By way of comparison, attention is directed to FIGS. 6 and 7 which show a prior art spherical gap contact before and after the effects of an impinging are. As would be expected, FIG. 7 reveals that the once smooth spherical surface is severely eroded, evidencing pitting and point projections. Therefore, the gap contact of FIGS. 6 and 7, once struck by an arc, is a source of corona discharge and must be replaced if corona problems are to be avoided during normal operation of the transmission line.

In the instant invention, however, the annular portion of structure 26 presenting rim 34 effectively shields zone 36 and renders the gap structure resistant to corona discharge. It will be appreciated that, although pitting and point projection inherently occur as illustrated in FIGS. 4 and 5, this erosion is deep within the depression 32.

Coating 28 cooperates with the structural configuration discussed above in resisting corona. The coating serves a two-fold purpose.

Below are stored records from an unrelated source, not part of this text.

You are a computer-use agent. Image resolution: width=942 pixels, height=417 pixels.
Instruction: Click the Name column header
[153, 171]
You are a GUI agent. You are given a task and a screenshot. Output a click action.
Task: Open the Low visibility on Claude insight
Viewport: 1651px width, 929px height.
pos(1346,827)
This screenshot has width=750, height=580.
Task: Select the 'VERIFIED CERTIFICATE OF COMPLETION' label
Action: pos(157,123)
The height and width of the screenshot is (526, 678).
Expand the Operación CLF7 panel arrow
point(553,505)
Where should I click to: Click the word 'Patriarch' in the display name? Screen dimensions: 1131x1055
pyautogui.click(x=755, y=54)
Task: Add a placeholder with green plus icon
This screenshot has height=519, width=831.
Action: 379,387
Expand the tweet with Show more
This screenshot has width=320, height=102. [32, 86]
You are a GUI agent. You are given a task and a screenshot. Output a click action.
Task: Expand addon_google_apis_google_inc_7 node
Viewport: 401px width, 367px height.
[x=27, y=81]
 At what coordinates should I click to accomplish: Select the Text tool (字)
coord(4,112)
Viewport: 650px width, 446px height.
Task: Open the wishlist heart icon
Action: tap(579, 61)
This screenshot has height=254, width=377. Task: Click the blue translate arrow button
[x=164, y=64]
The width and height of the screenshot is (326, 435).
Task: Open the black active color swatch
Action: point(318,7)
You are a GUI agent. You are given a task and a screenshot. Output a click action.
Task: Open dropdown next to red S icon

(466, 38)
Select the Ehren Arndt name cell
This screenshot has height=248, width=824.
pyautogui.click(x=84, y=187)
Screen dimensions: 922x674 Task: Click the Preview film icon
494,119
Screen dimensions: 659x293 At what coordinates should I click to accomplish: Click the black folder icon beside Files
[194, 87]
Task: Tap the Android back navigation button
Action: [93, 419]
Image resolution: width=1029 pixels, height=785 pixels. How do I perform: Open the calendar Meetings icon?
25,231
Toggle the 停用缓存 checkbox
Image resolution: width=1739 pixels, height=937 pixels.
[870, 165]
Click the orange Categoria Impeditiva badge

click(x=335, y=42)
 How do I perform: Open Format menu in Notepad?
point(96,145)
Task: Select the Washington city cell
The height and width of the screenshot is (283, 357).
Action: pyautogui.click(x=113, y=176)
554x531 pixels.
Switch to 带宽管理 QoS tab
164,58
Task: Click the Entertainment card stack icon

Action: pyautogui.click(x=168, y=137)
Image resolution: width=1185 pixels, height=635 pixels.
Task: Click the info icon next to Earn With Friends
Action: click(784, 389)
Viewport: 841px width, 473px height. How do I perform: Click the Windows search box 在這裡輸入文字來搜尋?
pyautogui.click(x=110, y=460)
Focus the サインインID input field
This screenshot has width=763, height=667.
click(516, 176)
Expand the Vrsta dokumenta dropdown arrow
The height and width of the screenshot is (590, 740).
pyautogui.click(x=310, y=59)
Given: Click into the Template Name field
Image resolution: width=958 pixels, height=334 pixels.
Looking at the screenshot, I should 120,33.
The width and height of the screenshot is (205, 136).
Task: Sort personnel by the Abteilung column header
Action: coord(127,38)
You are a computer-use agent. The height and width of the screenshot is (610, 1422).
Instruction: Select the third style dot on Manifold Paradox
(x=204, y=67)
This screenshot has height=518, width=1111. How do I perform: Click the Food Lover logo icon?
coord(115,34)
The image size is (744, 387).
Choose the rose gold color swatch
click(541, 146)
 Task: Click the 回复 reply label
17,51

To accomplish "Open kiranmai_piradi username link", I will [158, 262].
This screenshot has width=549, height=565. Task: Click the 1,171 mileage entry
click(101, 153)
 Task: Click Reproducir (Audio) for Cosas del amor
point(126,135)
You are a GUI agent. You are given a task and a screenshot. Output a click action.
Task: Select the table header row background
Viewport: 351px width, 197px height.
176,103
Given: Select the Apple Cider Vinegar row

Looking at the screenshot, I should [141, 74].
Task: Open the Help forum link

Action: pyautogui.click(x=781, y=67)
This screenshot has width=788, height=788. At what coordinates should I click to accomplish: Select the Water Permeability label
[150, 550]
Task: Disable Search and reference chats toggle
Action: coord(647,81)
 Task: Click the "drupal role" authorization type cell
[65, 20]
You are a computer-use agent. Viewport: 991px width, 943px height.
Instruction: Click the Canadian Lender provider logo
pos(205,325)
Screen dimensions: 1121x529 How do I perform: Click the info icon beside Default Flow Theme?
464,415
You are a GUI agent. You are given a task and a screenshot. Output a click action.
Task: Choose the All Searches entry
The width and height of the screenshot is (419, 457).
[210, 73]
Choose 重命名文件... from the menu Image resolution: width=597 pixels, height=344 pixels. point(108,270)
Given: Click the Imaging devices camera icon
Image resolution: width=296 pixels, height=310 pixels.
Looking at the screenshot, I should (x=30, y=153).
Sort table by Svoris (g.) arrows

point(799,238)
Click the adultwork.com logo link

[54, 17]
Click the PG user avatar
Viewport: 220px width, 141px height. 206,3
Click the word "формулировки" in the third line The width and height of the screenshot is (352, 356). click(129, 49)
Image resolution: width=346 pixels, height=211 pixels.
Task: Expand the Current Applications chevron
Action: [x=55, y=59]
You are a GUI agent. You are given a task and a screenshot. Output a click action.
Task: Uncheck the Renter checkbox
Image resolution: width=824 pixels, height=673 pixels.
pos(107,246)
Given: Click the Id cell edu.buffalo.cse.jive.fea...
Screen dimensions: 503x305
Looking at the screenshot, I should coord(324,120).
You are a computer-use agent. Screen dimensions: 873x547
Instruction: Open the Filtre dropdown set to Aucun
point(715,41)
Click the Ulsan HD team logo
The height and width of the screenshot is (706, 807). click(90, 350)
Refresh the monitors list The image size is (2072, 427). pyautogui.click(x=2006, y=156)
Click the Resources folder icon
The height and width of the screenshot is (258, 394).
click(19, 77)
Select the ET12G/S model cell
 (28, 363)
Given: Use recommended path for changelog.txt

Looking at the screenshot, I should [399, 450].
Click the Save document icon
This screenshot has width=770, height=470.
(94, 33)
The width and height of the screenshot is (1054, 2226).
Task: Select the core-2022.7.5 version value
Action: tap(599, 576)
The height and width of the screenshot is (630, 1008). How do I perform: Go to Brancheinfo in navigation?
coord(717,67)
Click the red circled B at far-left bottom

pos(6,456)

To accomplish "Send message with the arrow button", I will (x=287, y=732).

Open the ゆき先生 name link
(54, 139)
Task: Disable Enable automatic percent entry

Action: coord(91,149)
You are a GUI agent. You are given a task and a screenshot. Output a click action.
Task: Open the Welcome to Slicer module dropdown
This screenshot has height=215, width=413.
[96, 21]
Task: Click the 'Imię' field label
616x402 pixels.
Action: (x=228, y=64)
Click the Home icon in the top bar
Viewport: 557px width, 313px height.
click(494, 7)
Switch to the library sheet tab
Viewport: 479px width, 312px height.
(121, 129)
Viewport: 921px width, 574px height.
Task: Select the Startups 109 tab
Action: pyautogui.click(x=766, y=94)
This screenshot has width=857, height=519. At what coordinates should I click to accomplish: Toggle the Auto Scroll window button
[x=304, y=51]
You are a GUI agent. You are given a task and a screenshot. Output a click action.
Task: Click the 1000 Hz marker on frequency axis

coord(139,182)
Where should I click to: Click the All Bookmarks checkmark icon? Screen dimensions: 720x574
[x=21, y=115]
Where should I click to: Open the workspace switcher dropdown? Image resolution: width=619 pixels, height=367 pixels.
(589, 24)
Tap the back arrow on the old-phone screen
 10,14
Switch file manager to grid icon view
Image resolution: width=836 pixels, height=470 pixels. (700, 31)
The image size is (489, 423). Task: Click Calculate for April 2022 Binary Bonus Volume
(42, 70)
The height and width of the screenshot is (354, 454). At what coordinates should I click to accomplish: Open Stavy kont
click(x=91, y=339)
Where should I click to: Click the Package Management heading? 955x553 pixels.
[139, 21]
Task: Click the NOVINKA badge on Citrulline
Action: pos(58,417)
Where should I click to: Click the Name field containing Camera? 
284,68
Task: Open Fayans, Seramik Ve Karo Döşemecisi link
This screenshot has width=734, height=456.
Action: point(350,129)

First, being less conductive than structure 26, the arc strikes the exposed surface zone 36 within depression 32 rather than rim 34 or other regions of component 22. Secondly, since coating 28 is slightly conductive and presents a smooth, exposed surface as discussed above, irregularities in the outer surface 30 of structure 26 do not contribute to the production of corona discharge. Coating materials for rendering irregular surfaces resistant to corona discharge are discussed in detail in a co-pending application of Pink et al., Ser. No. 509,892, filed Nov, 26, 1965, now abandoned, entitled Corona Discharge Resistant Electrical Transmission Hardware, and owned by the assignee herein.

Examples of synthetic resin substances suitable for use as the coating material are as follows:

(1) A plastisol composed of a finely divided dispersion of polyvinyl chloride and a plasticizer such as dioctyl phthalate or 2-ethyl-hexylphthalate (2) Neoprene synthetic rubber (3) Epoxy resin (4) Polyester resins (5) Polyolefins (6) Urethane elastorners Most synthetic resins require the addition of a conductive additive to impart the requisite conductive characteristics to the substance. Carbon black is a particularly useful additive in this respect since one to two percent carbon black by weight provides the resin with resistance to ultraviolet light and, in so doing, renders it slightly conductive, having sufiiciently low resistivity to effectively electrically connect the outer surface of the coating with the underlying metallic surface.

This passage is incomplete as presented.